● **Exercise instructions**
Leave no line out. Transcribe the whole listing exactly.

● **Records for this exercise**

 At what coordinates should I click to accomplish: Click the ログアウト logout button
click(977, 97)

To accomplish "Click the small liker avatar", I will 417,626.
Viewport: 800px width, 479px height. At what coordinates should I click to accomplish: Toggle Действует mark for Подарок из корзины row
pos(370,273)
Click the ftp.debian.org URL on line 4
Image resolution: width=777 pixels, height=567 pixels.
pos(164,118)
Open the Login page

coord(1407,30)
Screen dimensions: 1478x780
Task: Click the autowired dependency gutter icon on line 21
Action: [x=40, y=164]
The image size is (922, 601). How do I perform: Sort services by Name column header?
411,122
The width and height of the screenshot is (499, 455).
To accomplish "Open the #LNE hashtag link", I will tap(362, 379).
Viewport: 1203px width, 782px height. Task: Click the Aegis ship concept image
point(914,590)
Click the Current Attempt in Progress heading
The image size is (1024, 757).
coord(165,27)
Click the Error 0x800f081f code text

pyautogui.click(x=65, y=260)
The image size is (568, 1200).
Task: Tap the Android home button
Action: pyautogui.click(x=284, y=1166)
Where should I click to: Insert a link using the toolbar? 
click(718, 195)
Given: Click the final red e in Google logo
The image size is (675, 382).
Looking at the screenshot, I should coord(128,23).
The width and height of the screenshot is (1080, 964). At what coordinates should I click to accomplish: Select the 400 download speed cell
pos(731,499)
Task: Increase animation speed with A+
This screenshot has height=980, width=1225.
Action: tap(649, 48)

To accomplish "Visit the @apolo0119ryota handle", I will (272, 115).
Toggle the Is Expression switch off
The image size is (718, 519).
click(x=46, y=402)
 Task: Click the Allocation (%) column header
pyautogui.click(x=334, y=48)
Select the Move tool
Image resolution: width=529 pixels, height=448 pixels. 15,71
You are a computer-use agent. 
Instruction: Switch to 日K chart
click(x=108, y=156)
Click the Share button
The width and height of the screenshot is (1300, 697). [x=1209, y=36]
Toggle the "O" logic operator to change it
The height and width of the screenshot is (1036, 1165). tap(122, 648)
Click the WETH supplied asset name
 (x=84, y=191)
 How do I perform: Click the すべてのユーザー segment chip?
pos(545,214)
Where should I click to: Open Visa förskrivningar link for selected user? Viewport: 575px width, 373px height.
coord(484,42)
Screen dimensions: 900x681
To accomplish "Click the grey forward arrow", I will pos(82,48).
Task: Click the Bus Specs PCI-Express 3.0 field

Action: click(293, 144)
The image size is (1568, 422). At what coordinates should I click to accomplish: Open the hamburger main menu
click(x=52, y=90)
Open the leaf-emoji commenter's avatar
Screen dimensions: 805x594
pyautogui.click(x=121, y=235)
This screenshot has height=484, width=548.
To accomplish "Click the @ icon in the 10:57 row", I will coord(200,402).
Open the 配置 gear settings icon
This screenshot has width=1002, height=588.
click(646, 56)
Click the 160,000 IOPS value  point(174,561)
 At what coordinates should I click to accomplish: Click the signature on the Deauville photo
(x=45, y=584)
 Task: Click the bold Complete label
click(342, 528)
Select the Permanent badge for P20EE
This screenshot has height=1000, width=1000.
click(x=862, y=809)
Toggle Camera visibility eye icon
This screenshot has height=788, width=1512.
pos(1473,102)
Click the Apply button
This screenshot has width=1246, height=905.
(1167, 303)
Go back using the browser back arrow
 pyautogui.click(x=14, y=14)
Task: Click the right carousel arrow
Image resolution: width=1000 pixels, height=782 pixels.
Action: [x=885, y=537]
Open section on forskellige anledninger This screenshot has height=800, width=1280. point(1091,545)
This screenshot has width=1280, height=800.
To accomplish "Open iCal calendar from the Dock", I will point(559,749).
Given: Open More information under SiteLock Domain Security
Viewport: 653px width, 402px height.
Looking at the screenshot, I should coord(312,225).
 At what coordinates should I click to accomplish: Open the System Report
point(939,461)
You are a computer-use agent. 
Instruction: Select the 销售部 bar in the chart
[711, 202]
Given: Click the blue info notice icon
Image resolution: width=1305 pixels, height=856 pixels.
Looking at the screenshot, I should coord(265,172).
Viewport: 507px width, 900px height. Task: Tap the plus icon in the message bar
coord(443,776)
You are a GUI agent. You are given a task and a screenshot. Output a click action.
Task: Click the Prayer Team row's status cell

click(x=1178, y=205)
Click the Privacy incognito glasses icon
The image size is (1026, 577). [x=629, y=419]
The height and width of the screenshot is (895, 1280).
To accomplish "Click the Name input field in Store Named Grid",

● **Task result**
 At what coordinates should I click to accomplish: Click the ログアウト logout button
click(977, 97)

To accomplish "Click the small liker avatar", I will 417,626.
Viewport: 800px width, 479px height. At what coordinates should I click to accomplish: Toggle Действует mark for Подарок из корзины row
pos(370,273)
Click the ftp.debian.org URL on line 4
Image resolution: width=777 pixels, height=567 pixels.
pos(164,118)
Open the Login page

coord(1407,30)
Screen dimensions: 1478x780
Task: Click the autowired dependency gutter icon on line 21
Action: [x=40, y=164]
The image size is (922, 601). How do I perform: Sort services by Name column header?
411,122
The width and height of the screenshot is (499, 455).
To accomplish "Open the #LNE hashtag link", I will tap(362, 379).
Viewport: 1203px width, 782px height. Task: Click the Aegis ship concept image
point(914,590)
Click the Current Attempt in Progress heading
The image size is (1024, 757).
coord(165,27)
Click the Error 0x800f081f code text

pyautogui.click(x=65, y=260)
The image size is (568, 1200).
Task: Tap the Android home button
Action: pyautogui.click(x=284, y=1166)
Where should I click to: Insert a link using the toolbar? 
click(718, 195)
Given: Click the final red e in Google logo
The image size is (675, 382).
Looking at the screenshot, I should coord(128,23).
The width and height of the screenshot is (1080, 964). At what coordinates should I click to accomplish: Select the 400 download speed cell
pos(731,499)
Task: Increase animation speed with A+
This screenshot has height=980, width=1225.
Action: tap(649, 48)

To accomplish "Visit the @apolo0119ryota handle", I will (272, 115).
Toggle the Is Expression switch off
The image size is (718, 519).
click(x=46, y=402)
 Task: Click the Allocation (%) column header
pyautogui.click(x=334, y=48)
Select the Move tool
Image resolution: width=529 pixels, height=448 pixels. 15,71
You are a computer-use agent. 
Instruction: Switch to 日K chart
click(x=108, y=156)
Click the Share button
The width and height of the screenshot is (1300, 697). [x=1209, y=36]
Toggle the "O" logic operator to change it
The height and width of the screenshot is (1036, 1165). tap(122, 648)
Click the WETH supplied asset name
 (x=84, y=191)
 How do I perform: Click the すべてのユーザー segment chip?
pos(545,214)
Where should I click to: Open Visa förskrivningar link for selected user? Viewport: 575px width, 373px height.
coord(484,42)
Screen dimensions: 900x681
To accomplish "Click the grey forward arrow", I will pos(82,48).
Task: Click the Bus Specs PCI-Express 3.0 field

Action: click(293, 144)
The image size is (1568, 422). At what coordinates should I click to accomplish: Open the hamburger main menu
click(x=52, y=90)
Open the leaf-emoji commenter's avatar
Screen dimensions: 805x594
pyautogui.click(x=121, y=235)
This screenshot has height=484, width=548.
To accomplish "Click the @ icon in the 10:57 row", I will coord(200,402).
Open the 配置 gear settings icon
This screenshot has width=1002, height=588.
click(646, 56)
Click the 160,000 IOPS value  point(174,561)
 At what coordinates should I click to accomplish: Click the signature on the Deauville photo
(x=45, y=584)
 Task: Click the bold Complete label
click(342, 528)
Select the Permanent badge for P20EE
This screenshot has height=1000, width=1000.
click(x=862, y=809)
Toggle Camera visibility eye icon
This screenshot has height=788, width=1512.
pos(1473,102)
Click the Apply button
This screenshot has width=1246, height=905.
(1167, 303)
Go back using the browser back arrow
 pyautogui.click(x=14, y=14)
Task: Click the right carousel arrow
Image resolution: width=1000 pixels, height=782 pixels.
Action: [x=885, y=537]
Open section on forskellige anledninger This screenshot has height=800, width=1280. point(1091,545)
This screenshot has width=1280, height=800.
To accomplish "Open iCal calendar from the Dock", I will point(559,749).
Given: Open More information under SiteLock Domain Security
Viewport: 653px width, 402px height.
Looking at the screenshot, I should coord(312,225).
 At what coordinates should I click to accomplish: Open the System Report
point(939,461)
You are a computer-use agent. 
Instruction: Select the 销售部 bar in the chart
[711, 202]
Given: Click the blue info notice icon
Image resolution: width=1305 pixels, height=856 pixels.
Looking at the screenshot, I should coord(265,172).
Viewport: 507px width, 900px height. Task: Tap the plus icon in the message bar
coord(443,776)
You are a GUI agent. You are given a task and a screenshot. Output a click action.
Task: Click the Prayer Team row's status cell

click(x=1178, y=205)
Click the Privacy incognito glasses icon
The image size is (1026, 577). [x=629, y=419]
The height and width of the screenshot is (895, 1280).
To accomplish "Click the Name input field in Store Named Grid",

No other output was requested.